IŞİD’in sosyal tabanının Türkiye’deki Suriyeli mültecilerin oluşturduğunu iddia eden Özdağ, Suriyeli mültecilerin gönderilmesi gerektiğini bir kez daha dile getirdi. Özdağ, Türkiye için en büyük stratejik tehdidin Suriyeli göçü ile milli demografik yapının bozulması olduğu tezini yine ileri sürdü.
Özdağ’ın mültecilerle ilgili kriminalize edici genelleyici söylemleri bir çok haber merkezi tarafından doğrudan verildi.
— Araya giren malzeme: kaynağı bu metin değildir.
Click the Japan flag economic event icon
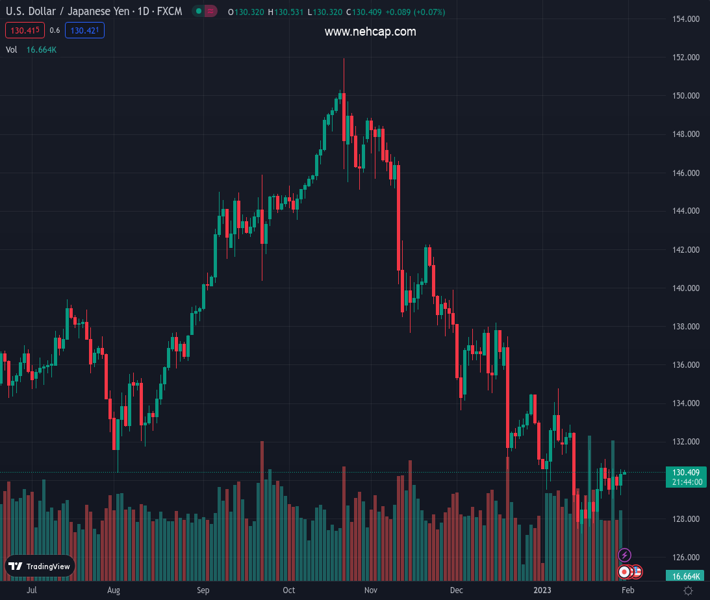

Özdağ basın toplantısında özetle şunları söyledi:
“Türkiye’de yaygın bir terör şebekesi oluşturan DEAŞ önce ülkemizi önce Suriye iç savaşında cephe gerisi lojistik merkezi olarak kullandı sonra da Türkiye’de kanlı eylemlere başladı. Ülkemizin büyük katliamlardan oluşan Orta Doğu tipi terör eylemleri ile tanışması DEAŞ terör eylemlerinin başlamasıyla gerçekleşmiştir. Birkaç eylemde 200’ü aşan insanın ölmesine neden olmuştur DEAŞ. DEAŞ 2019’da da Türkiye vilayeti programını ilan ederek Türkiye’ye yönelik yeni saldırılarını başlatmak istemiştir. İstihbarat ve emniyet güçlerimizin sürekli operasyonlarla DEAŞ’ı baskı altına aldığını biliyoruz bu baskılar sonucunda sözde Türkiye Emiri yakalanmış bulunuyor. İstihbaratçılarımızı ve emniyet güçlerimizi tebrik ediyorum. Unutulmamalı ki, DEAŞ ile mücadelenin sona erdirilebilmesi için sosyal tabanını tamamen yitirmesi gerekiyor. DEAŞ terörünün sosyal tabanını da Türkiye’deki Suriyeliler oluşturuyor.